Yea...it's JUST like that. NOT.
Back up your opinion.
You obviously do not respect firearm ownership as a right. It's not like you have that right to being with. However, there are plenty of people who show as little respect for the rest of the BOR and would impose restrictions on the Internet in a heartbeat. Can they in a practical sense, no. At least not today in the US. But throughout the world they can and do. But that is not the point I was making. I was offering a parallel comparison for those who only respect some parts of the BOR, and not others, as to why I might care about the issue.
But, the comparison is probably closer than you would like to admit.
Exercisers of free speech who have a national and international audience:
NAMBLA - recruitment and propaganda. People on this board have called for it's banning since it supports pedophilia.
Hate Groups - recruitment and propaganda (the turner diaries is linked to the Oklahoma City bombings and a range of hate attacks)
Pornography - morality, feminist backlash. Think of the Children! Even if you like to glance at the latest playboy there is extreme content of all spectrums to be shocked and outraged over. In fact, lets restrict all porn (if you can) since some small terrible percentage involves children or sexual slavery.
Terrorism - recruitment and propaganda. Wheres that Daniel Pearl video, or Osama's latest video?
In fact, most of the same arguments can be made for 1st Amendment restrictions as the 2nd Amendment. I can clearly imagine the framers anticipated the advancement of personal weapons. For that matter improved printing presses. But 24 hour TV news and the Internet? Why are sensible controls off the table with this right, but not the others?
Historically, the pen is mightier than the Sword -- without propaganda it's a lot harder to have aggressor world wars and genocides. Do the Nazis' rise to power? Do you think of your Jewish neighbors as nothing better than sewer rats (we've all seen the film. Gobbles was hardly subtle, but it played to the audience). It's a lot easier to go into Iraq if the press corps doesn't ask the tough questions and instead sucks up for the best embed slot in the big show. It's a lot easier to have the Spanish American War because Randolph Hearst decided it should be so and used his media empire to make it happen. Most of the "glory" killings we see, like the Virginia Tech shootings, might use a gun in the crime, but it is the international media attention that drives the crime.
Free speech is a powerful thing, but a tremendously dangerous thing.
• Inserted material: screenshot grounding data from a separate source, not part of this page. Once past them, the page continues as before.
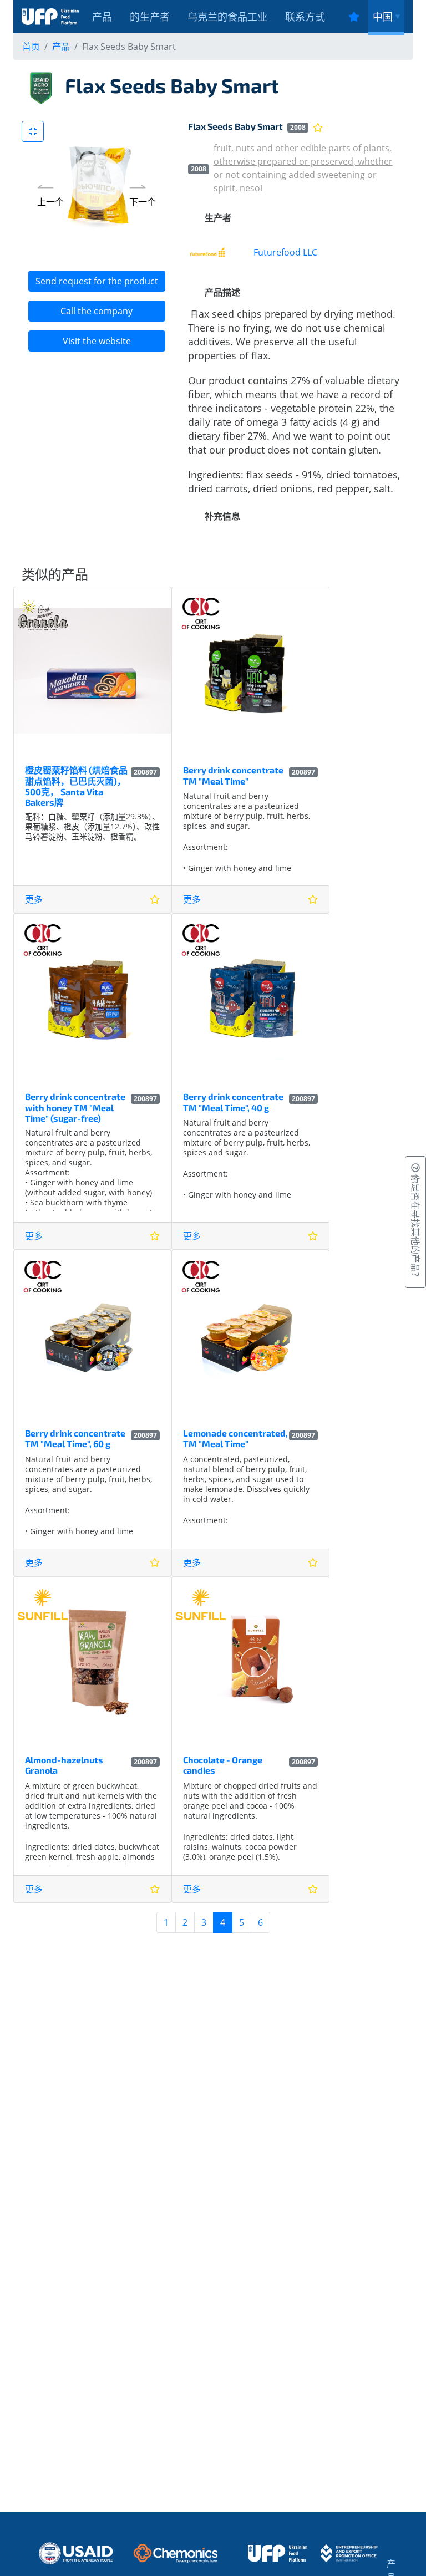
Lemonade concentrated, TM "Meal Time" (235, 1438)
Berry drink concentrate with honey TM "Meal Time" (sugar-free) (75, 1107)
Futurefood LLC (285, 252)
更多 (34, 899)
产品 (102, 17)
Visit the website (97, 341)
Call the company (96, 311)
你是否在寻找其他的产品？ (415, 1226)
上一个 (50, 202)
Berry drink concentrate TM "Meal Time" (233, 775)
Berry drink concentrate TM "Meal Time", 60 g (75, 1438)
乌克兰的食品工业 (227, 17)
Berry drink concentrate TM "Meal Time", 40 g (233, 1101)
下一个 (142, 202)
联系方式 (305, 17)
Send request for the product (97, 281)
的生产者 (150, 17)
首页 (31, 46)
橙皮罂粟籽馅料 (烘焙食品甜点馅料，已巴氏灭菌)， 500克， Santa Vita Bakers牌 (76, 786)
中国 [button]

My private citizen rifle will never kill 20 million people, but someday it may help stop a tyrant that would.
Today, the internet represents a bypass to state controlled (or in the "free world" state compliant corporate) media. There is plenty of motivation to control the Web and plenty of buttons to push to try and make that happen among both politicians and even the corporate media itself. Fortunately, for now, the corporate media is forced to use its 1st amendment power to protect what has been established firmly as a sacred cow. But, perhaps the next formal corporate Internet will bypass the anarchy we have on the Web today.